Under a waiver from HHS, California is set to launch a $58.5 million test of contingency management for people with stimulant use disorder in July, using Medicaid funds. So far, 27 counties are enrolled in two phases, a participation rate that should yield thousands of clients, said Kelly Pfeifer, deputy director for behavioral health at the California Department of Health Care Services.

Under the plan, participants would agree to in-person urine tests twice a week for 24 weeks, and receive escalating rewards for each clean test. The payments would start at $10 and escalate to $26.50 in the 12th week, before declining for the second half of the program, and jumping to $21 per test in the final week.

Evidence of drug use in the test would reset the program but clients could receive only $599, Pfeifer said.

The money would be put on a gift card, with protections built into the program to prevent spending on alcohol, cigarettes, vaping material, marijuana and gambling, she said. But Pfeifer acknowledged that “no program we will set up will be 100 percent protected against misuse.”

Asked why taxpayer dollars should go to people who use illegal drugs, Pfeifer said: “The data is robust, unequivocal. There’s nothing else that works to move people toward recovery.”

Keith Humphreys, a psychiatry professor and drug policy researcher at Stanford University, said contingency management works because of its emphasis on immediate rewards. People with substance use disorders have even less ability to delay gratification than those who are not in the grip of drugs, he said.

“You’re interested in what’s going to happen right now, not what’s going to happen in a week or a year,” Humphreys said. “You can’t think that far ahead, about a larger, later award.”

An ongoing concern is how clients will fare once the incentives have run out. Coaching and other forms of therapy may well be needed.
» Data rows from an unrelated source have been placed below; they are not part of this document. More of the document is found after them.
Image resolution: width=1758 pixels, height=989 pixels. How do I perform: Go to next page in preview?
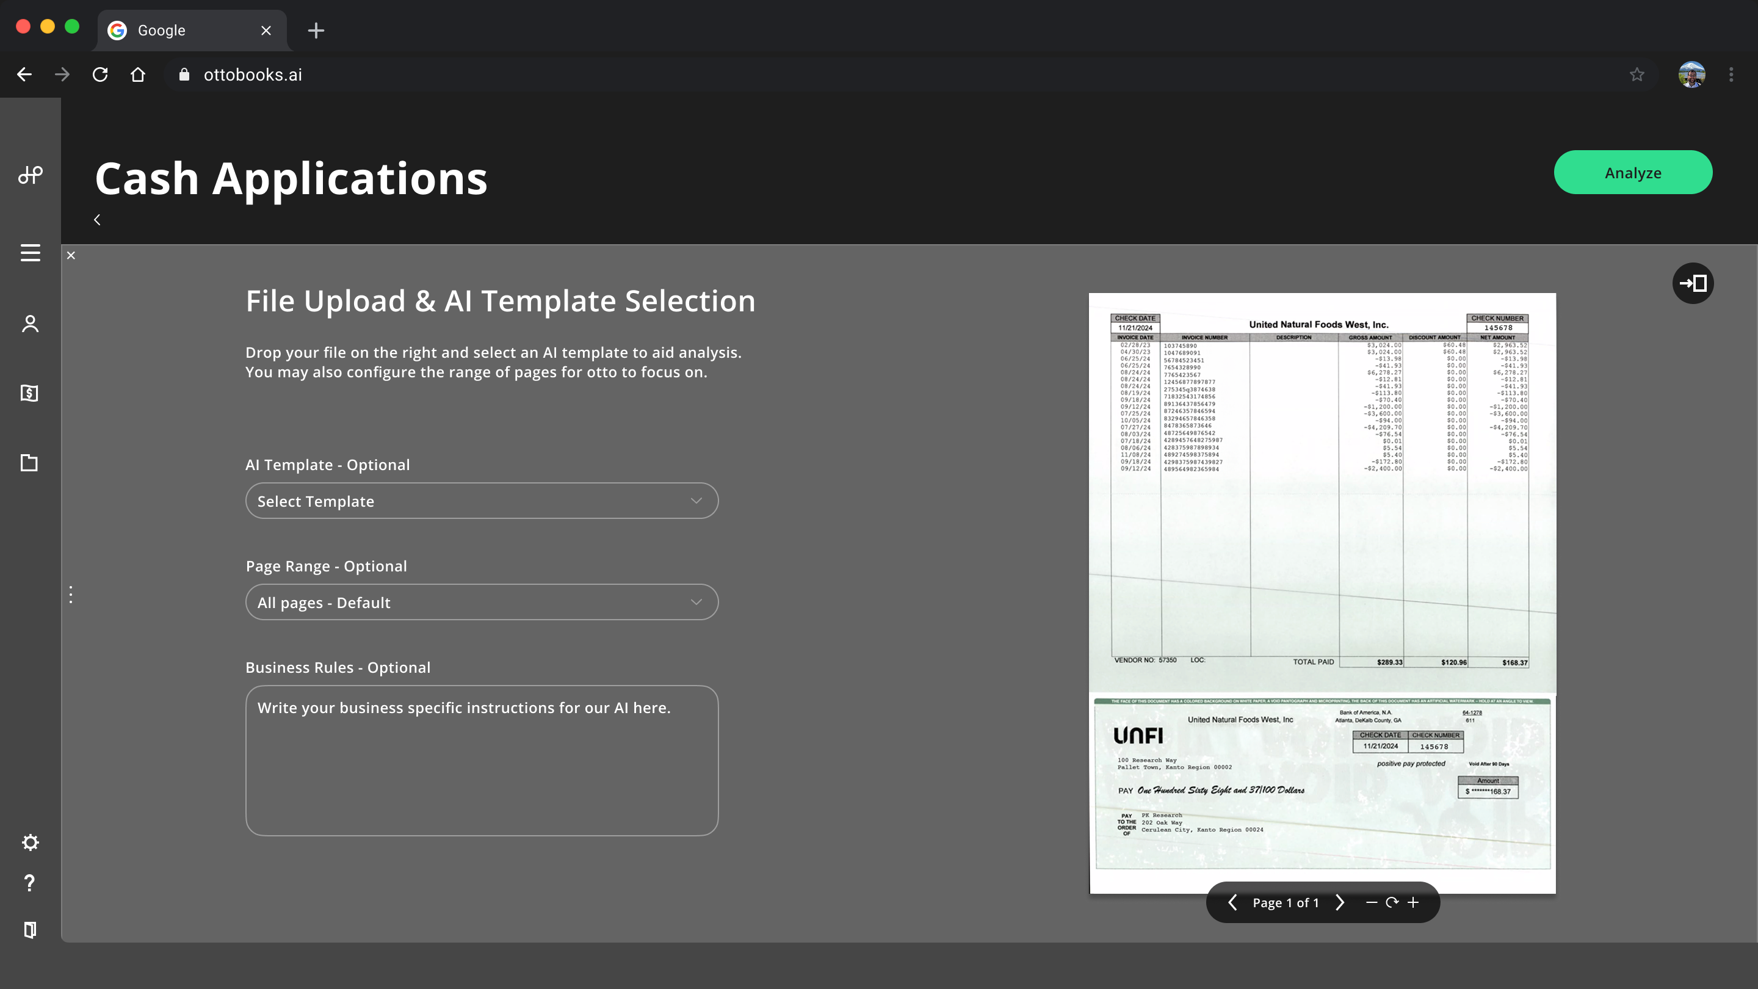1340,902
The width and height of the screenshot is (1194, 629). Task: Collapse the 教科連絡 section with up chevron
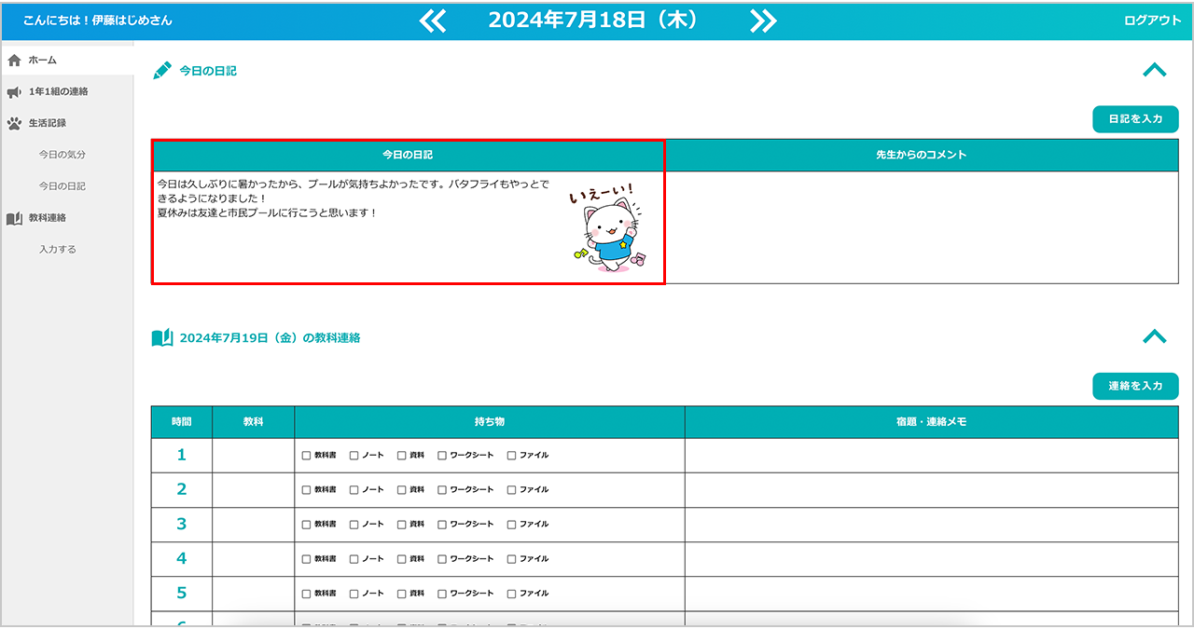pyautogui.click(x=1154, y=336)
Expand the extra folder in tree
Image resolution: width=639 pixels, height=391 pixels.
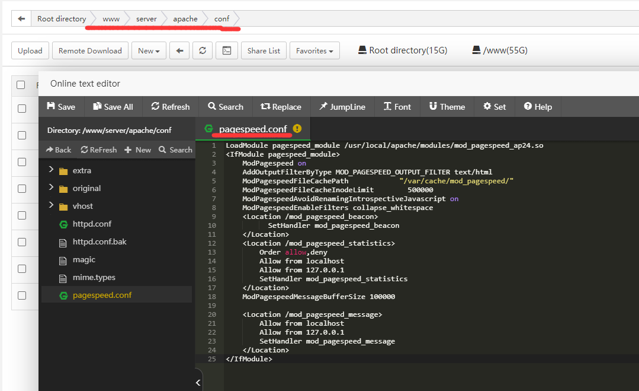(51, 170)

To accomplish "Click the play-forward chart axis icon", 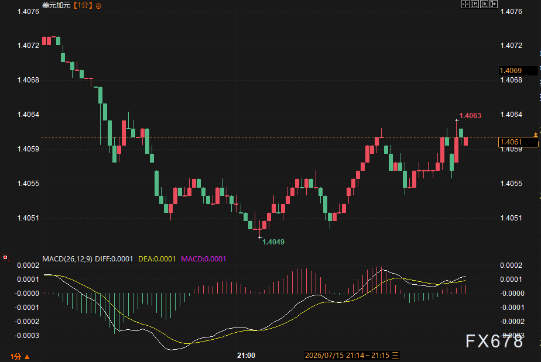I will (x=484, y=4).
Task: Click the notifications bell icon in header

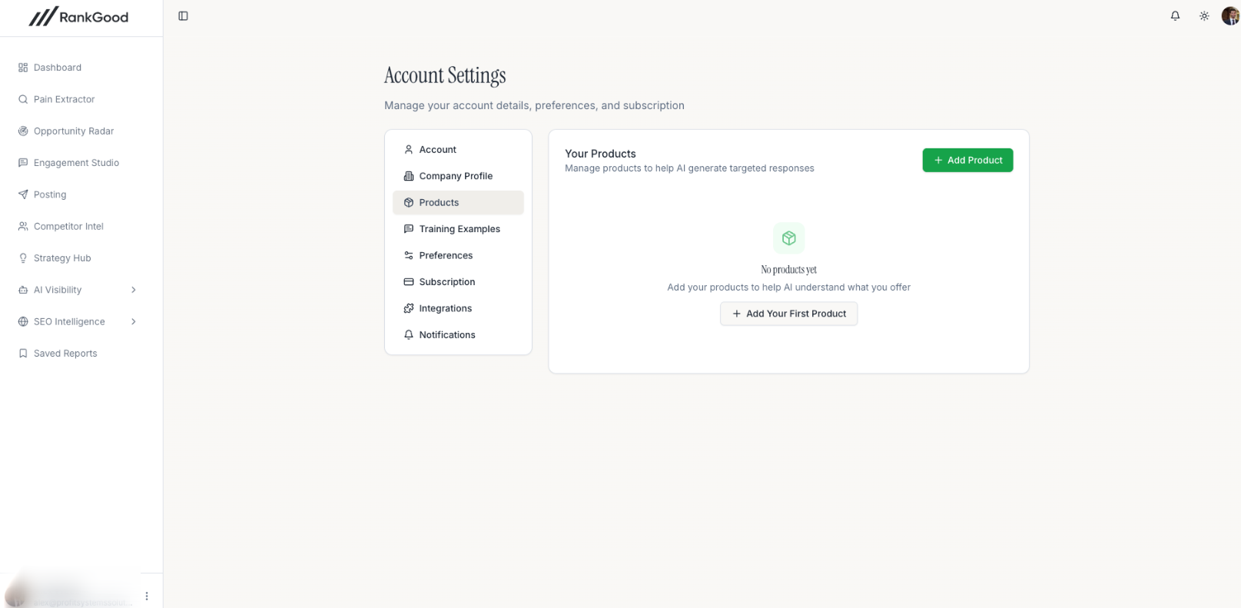Action: point(1175,16)
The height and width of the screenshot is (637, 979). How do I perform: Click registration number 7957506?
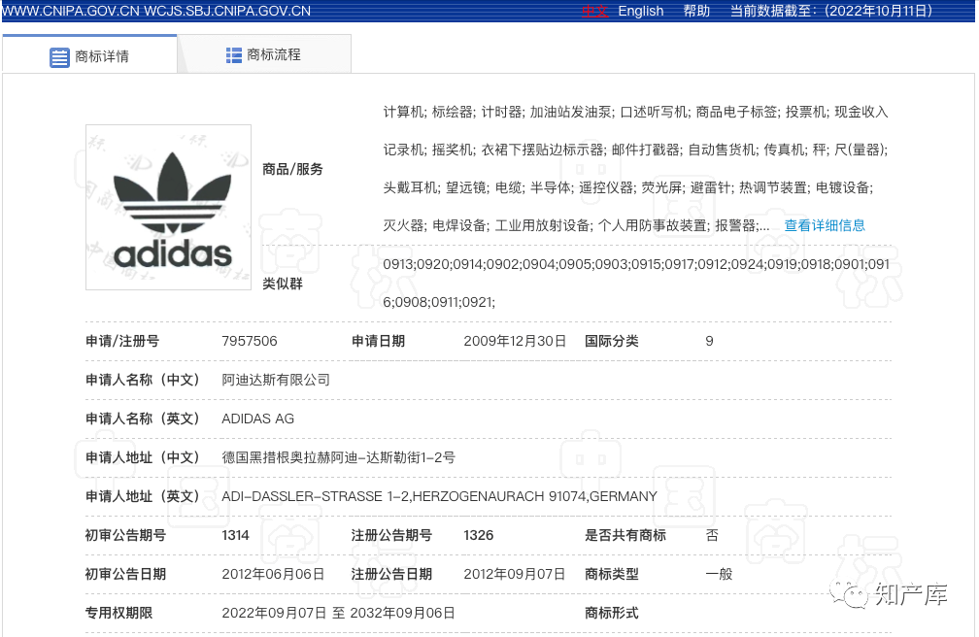250,341
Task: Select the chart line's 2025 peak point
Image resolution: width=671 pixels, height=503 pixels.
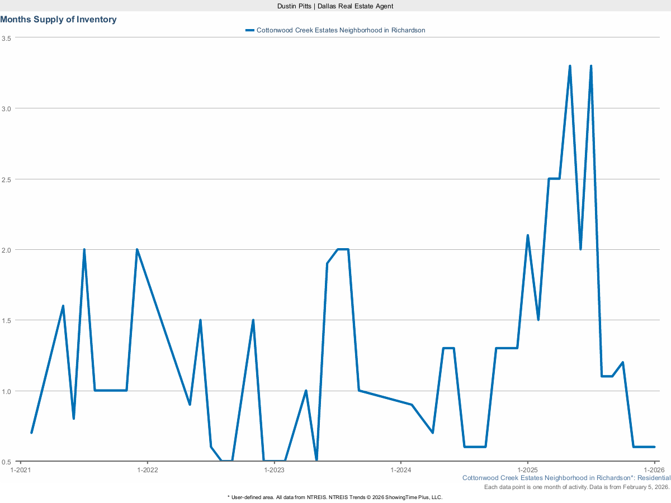Action: point(571,65)
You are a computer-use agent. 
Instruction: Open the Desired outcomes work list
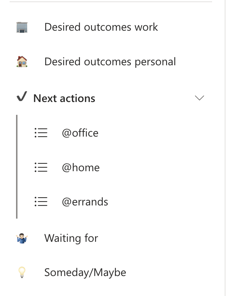tap(101, 27)
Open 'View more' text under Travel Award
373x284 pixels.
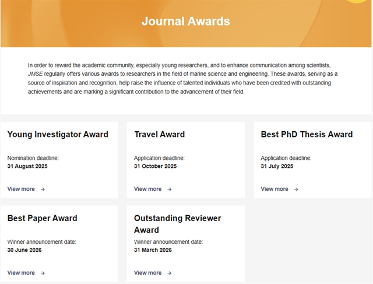click(x=147, y=189)
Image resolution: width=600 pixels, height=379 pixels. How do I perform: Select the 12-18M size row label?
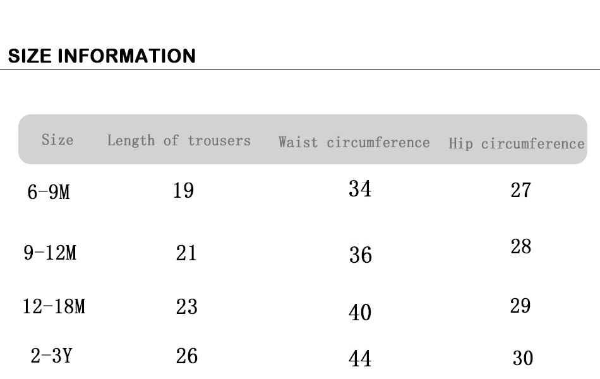click(54, 307)
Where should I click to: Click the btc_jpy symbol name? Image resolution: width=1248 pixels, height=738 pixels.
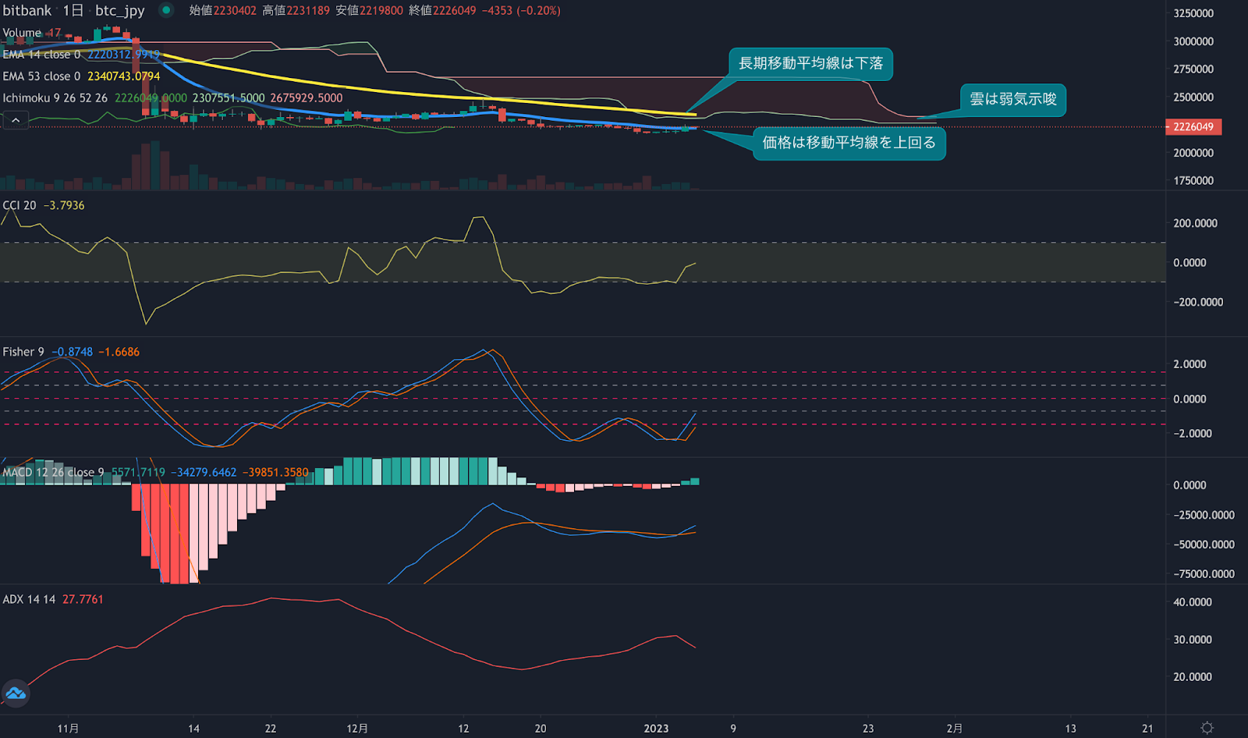[120, 11]
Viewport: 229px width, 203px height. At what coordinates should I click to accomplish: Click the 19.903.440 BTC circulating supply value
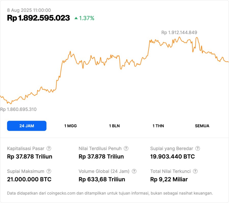[x=173, y=157]
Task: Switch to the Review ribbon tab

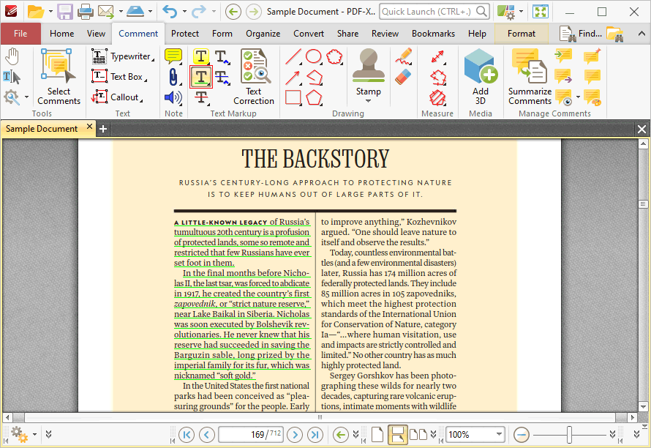Action: point(385,33)
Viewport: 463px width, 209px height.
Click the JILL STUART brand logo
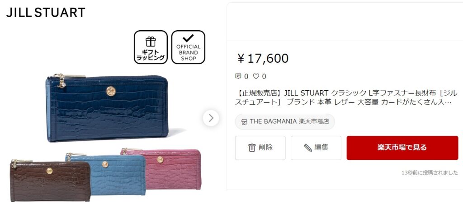[46, 12]
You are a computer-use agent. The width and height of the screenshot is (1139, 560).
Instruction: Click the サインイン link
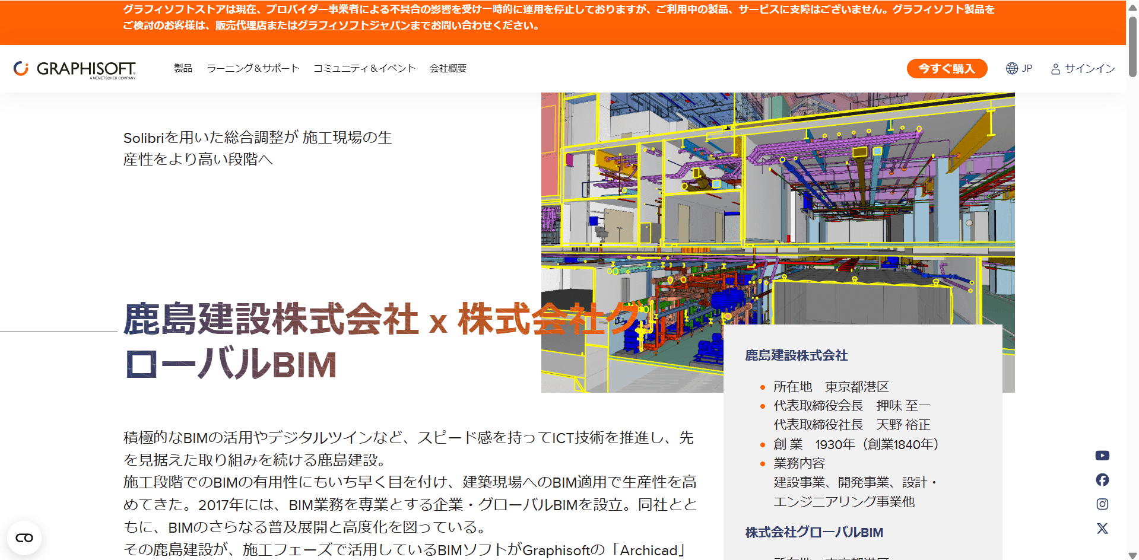[x=1090, y=69]
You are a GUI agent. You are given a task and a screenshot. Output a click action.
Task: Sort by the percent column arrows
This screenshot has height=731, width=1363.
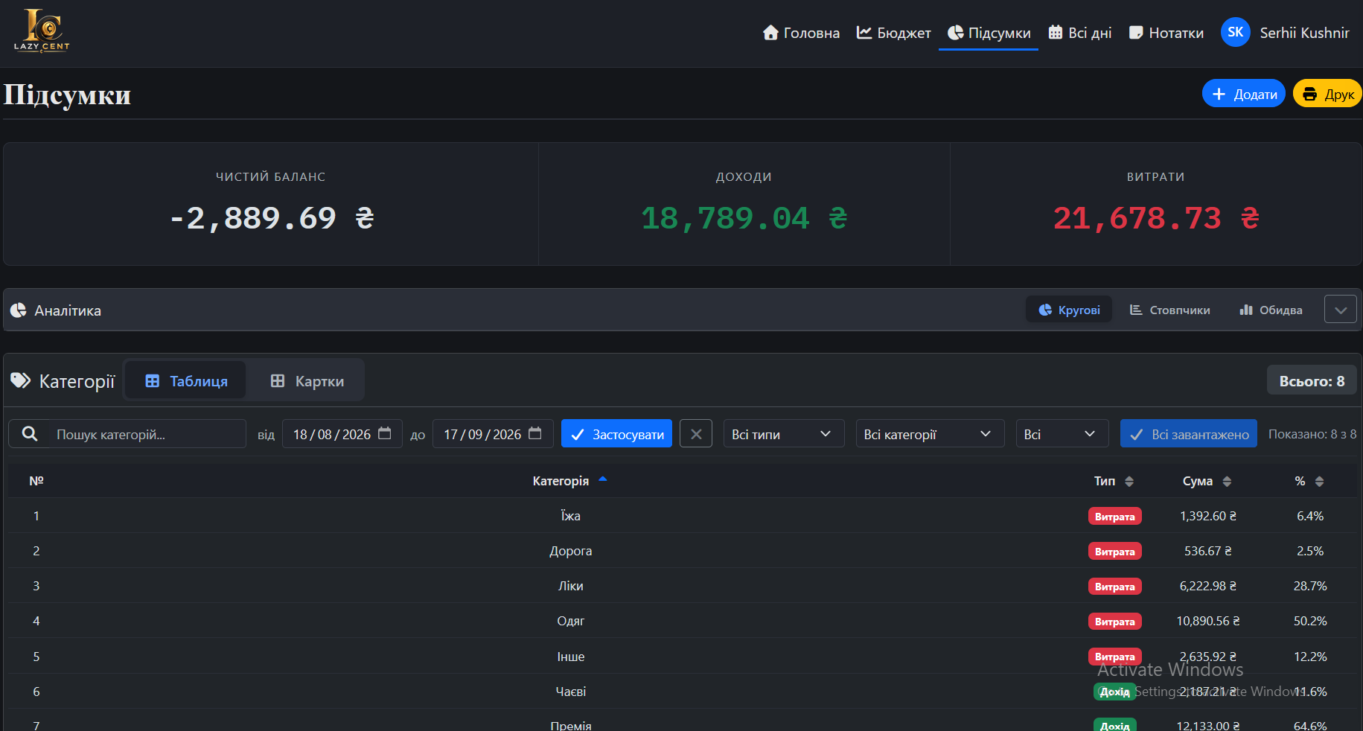point(1319,482)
DynamiCare, a digital health company, has moved contingency management onto a phone-based app. In its trials over the past few years, clients were required to carry saliva-based drug test kits at all times and selected for tests at random times.

The tests are conducted in front of the phone’s camera, watched by company personnel, according to Gastfriend, an addiction specialist at several treatment locales, including Massachusetts General Hospital, before he founded the company with his son in 2016. The video is uploaded to the company to verify the test was conducted properly.

Starting with tiny rewards for accomplishments such as making it to a meeting, the incentives escalate for finding a job or enrolling in a vocational program, he said. Like California’s program, the debit card that receives the funds is coded to block spending at liquor stores, casinos, bars and other locations, and to prevent the user from converting the credits to cash.

Gastfriend partnered with the National Council for Mental Wellbeing to develop DynamiCare’s strategy and legal approach to securing the inspector general’s advisory opinion. The ruling makes clear that the company uses the same contingency management plan for opioids, nicotine and alcohol.

“We are trying to eliminate every obstacle, every excuse, every inhibition so that we’re motivating people to go forward with the effort to stay clean,” Gastfriend said. “Because it takes a tremendous amount of effort to overcome addiction.”